The Pakistan Peoples' Party Senator, Sherry Rehman, stated on the floor of the House that domestic borrowing is over 16 trillion rupees, more than the total annual budget outlay for the year. The Economic Survey 2016-17, released by the Economic Advisor's Wing that is administratively under the control of the Ministry of Finance, gives the provisional gross domestic debt for last fiscal year (2017) at 14.7 trillion rupees. And the State Bank of Pakistan website gives the provisional total till December 2017 at 15.4 trillion rupees.
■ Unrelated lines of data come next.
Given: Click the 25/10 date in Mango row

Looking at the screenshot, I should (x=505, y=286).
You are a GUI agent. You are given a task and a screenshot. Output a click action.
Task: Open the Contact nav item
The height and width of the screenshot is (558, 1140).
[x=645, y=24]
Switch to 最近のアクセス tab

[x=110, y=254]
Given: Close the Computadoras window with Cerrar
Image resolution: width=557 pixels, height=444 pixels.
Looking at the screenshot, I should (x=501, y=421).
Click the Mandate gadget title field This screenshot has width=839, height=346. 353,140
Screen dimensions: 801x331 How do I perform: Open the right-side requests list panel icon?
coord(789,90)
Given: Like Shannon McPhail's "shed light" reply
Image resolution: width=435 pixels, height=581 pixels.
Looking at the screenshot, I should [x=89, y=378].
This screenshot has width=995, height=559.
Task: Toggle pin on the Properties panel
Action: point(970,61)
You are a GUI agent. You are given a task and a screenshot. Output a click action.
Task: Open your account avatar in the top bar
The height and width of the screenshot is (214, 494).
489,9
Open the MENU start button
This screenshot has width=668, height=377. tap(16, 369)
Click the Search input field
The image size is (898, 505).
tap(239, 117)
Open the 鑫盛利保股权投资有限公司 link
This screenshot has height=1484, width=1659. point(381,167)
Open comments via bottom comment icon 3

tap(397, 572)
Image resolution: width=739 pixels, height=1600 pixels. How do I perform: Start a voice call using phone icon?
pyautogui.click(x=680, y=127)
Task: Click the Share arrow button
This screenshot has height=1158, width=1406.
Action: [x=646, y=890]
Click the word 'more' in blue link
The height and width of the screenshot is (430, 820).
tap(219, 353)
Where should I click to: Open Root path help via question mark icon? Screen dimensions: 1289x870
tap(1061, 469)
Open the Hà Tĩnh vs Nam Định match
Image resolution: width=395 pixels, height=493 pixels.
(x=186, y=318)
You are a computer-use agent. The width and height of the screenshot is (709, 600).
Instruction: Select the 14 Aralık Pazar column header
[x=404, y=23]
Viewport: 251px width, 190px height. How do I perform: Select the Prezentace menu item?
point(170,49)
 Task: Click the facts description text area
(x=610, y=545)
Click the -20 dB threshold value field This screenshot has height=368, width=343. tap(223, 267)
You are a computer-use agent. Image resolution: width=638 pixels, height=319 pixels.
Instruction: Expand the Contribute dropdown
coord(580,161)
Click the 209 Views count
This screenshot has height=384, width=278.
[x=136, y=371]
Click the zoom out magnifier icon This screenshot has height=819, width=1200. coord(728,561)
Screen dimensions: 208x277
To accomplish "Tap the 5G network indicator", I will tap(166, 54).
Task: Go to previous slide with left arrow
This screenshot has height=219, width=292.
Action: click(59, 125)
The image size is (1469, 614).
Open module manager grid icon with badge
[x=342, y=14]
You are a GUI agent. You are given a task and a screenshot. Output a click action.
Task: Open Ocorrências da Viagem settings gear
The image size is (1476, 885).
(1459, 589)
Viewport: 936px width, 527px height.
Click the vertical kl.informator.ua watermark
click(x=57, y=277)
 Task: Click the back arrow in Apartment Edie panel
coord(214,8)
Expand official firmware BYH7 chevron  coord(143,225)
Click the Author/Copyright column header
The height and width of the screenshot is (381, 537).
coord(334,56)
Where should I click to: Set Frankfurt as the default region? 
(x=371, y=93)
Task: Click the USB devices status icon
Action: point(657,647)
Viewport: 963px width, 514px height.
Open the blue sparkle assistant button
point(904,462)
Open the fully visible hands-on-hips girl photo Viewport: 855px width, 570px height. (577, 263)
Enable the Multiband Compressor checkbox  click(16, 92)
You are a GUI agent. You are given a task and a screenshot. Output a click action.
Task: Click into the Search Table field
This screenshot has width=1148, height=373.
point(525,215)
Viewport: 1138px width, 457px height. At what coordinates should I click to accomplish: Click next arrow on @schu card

It is logical therefore for Senator Rehman to assume that the government borrowing during January and February 2018 resulted in increasing the domestic debt to more than 16 trillion rupees.
This assumption is all the more credible given the severe resource constraints of the incumbent government fuelled by the reluctance of multilaterals and bilaterals to extend programme loans (budget support) due to their lack of confidence in the government adhering to the reform agenda subsequent to the completion of the three-year Extended Fund Facility by the International Monetary Fund (September 2013 to September 2016) which had required rigid quarterly monitoring. The impending elections have further undermined the ability of the Abbasi-led administration to cut down expenditure leading to a widening budget deficit that requires plugging in through domestic debt.
Budget documents for the current year indicate that the total budgeted expenditure for 2017-18 was 4.7 trillion rupees or in other words, Senator Sherry Rehman was correct in stating that the disparity between domestic debt and budget should be a source of concern. From the perspective of economic theory, the disparity between debt and deficit is not quite a source of concern if it is within certain limits. State Minister for Finance Rana Mohammad Afzal Khan, instead of citing economic theory and claiming that Pakistan had never defaulted on its debt so far, a rationale that is only partially correct as the Pakistan government's capacity to repay this debt is becoming increasingly challenging (prompting the government to reduce the rate of return on national savings schemes), held the PPP-led coalition government responsible for the sharp increase in debt. His claim was that domestic debt was 1.8 trillion rupees in 2012-13 - which is a mere 11 percent of total domestic debt of 16 trillion rupees today. Incidentally, it is also relevant to note that in 2012-13, the then functional Finance Minister Ishaq Dar had retired 480 billion rupees energy sector's circular debt on the second last day of the fiscal year and therefore Afzal may have overestimated the PPP government's responsibility in the domestic debt of that year.
Rana Afzal added that the domestic debt to GDP ratio is manageable and pointed out that as per the Fiscal Responsibility and Debt Limitation Act 2005, the government has to inform parliament if it exceeds 60 percent. True and a valid point; however, the government has been consistently understating the debt to GDP ratio - by understating the debt and overstating the GDP - with economists maintaining that the debt to GDP ratio is close to 70 percent at present which must be a source of concern as, unlike Greece supported by the European Union, Pakistan has no recourse to external assistance.
Rana Afzal's spirited defence was neither based on economically sound logic nor indeed on ground realities - a defence that was to be expected given his academic background in electrical engineering and an MA in political science. During two of its three tenures, the PML-N leadership has selected non-economists as the Finance Minister, which explains the state of the economy today; and this in spite of the fact that the party has well known economists within its ranks, including Sartaj Aziz. In contrast, the PPP has felt no qualms about appointing qualified technocrats in its ranks though the party leadership routinely diluted their politically challenging reforms.